Passing still further down the room, either in that quest which has before been hinted at, or in the search for a vacant seat among the male and female wall-flowers, Townsend came upon the mother of the young lady. Mrs. Vanderlyn was standing beside a centre-table, under one of the chandeliers, an illustrated book in her hand, and apparently absorbed in the contemplation of some of the engravings after Landseer and Corbould. But books have been known, many times in the history of the world, to be used for the same purpose as fans or fire-screens, (or even spectacles, for that matter), and looked over; and the lawyer felt a sudden curiosity awakened to examine the eyes, especially as the lady was standing in such a position as to command the dancers.
He was not at all disappointed in the surmise which he seemed to have formed. The haughty matron had no eyes for her book, but really had her gaze fixed, with a close pressure of the eye-balls against the brows, on her daughter and Halstead Rowan. And no one who had only seen it under more favorable circumstances, would have believed it possible that a face of such matronly comeliness could be brought to look so harshly—even vindictively. The eyes were literally fierce; and the mouth was set with a firm, hard expression which brought the full lower lip perceptibly over the upper.

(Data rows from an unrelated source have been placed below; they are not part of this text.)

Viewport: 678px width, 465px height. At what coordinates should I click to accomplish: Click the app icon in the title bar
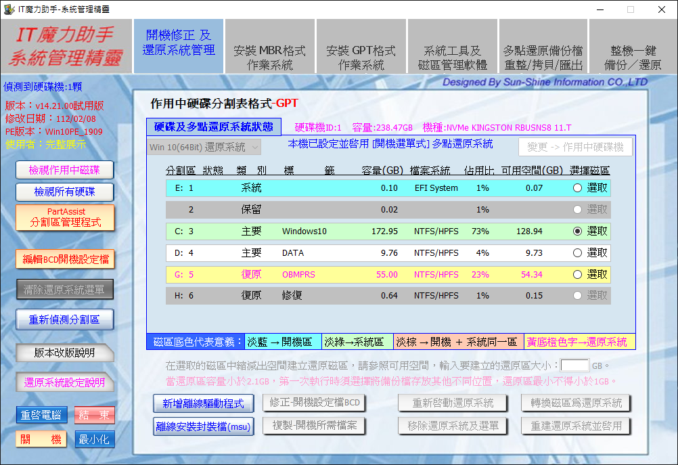coord(9,9)
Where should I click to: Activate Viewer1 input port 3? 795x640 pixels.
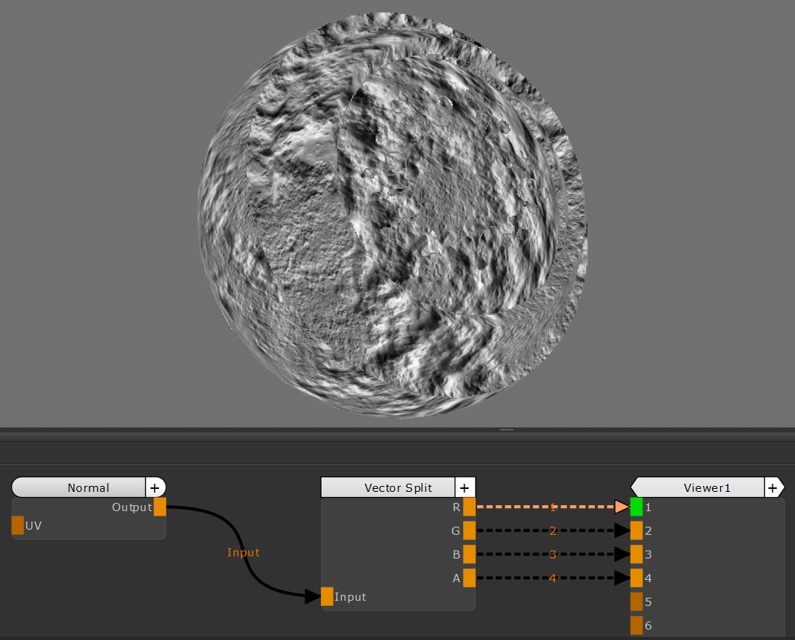[x=636, y=555]

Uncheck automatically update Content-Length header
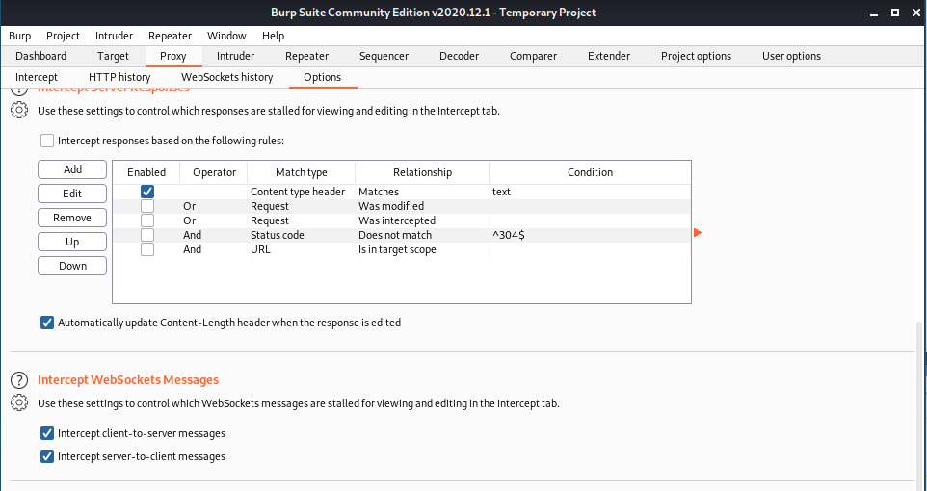tap(47, 323)
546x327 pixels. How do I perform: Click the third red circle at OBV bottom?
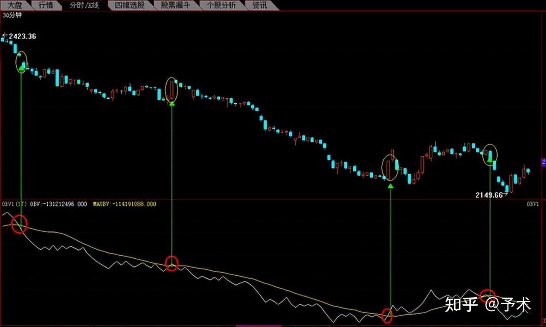coord(387,315)
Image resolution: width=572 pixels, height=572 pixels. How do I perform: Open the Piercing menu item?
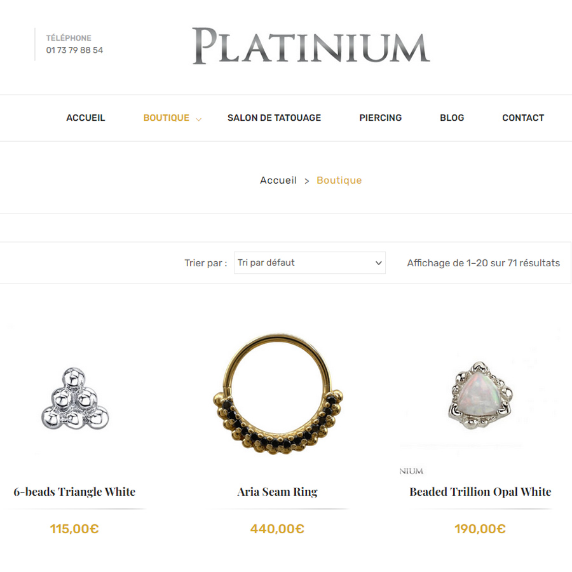click(381, 118)
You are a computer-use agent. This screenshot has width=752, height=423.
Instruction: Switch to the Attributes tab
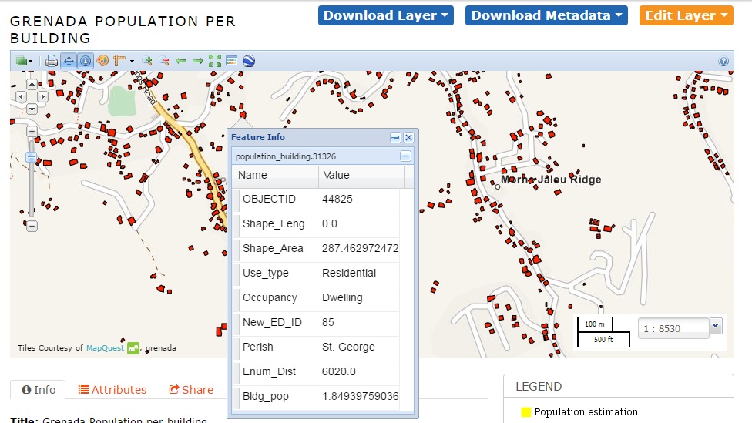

Suddenly the observer saw the features relax and the whole expression change. He turned instantly and half involuntarily, and saw that a substitution had taken place in partners. Without quitting the floor, Miss Vanderlyn had accepted the proffered hand of a young Boston exquisite who was already rumored around the Notch to be the heir of a paternal half million,—and was whirling away in another polka. Rowan was gone. A second glance showed that he had not left the room, but that he stood far back in one of the corners, alone and silent, and his eyes, heedless of the amount of observation which their glance might excite, fixed in profound admiration on the beautiful girl whom he had just quitted. Then the expression of his face seemed for the moment to change, and the same emotions might have been read there that had startled at least one of the spectators the evening before at the piazza—the same emotions of contending pride and abasement, hope and fear, but intensified now so that there could be no mistaking their import.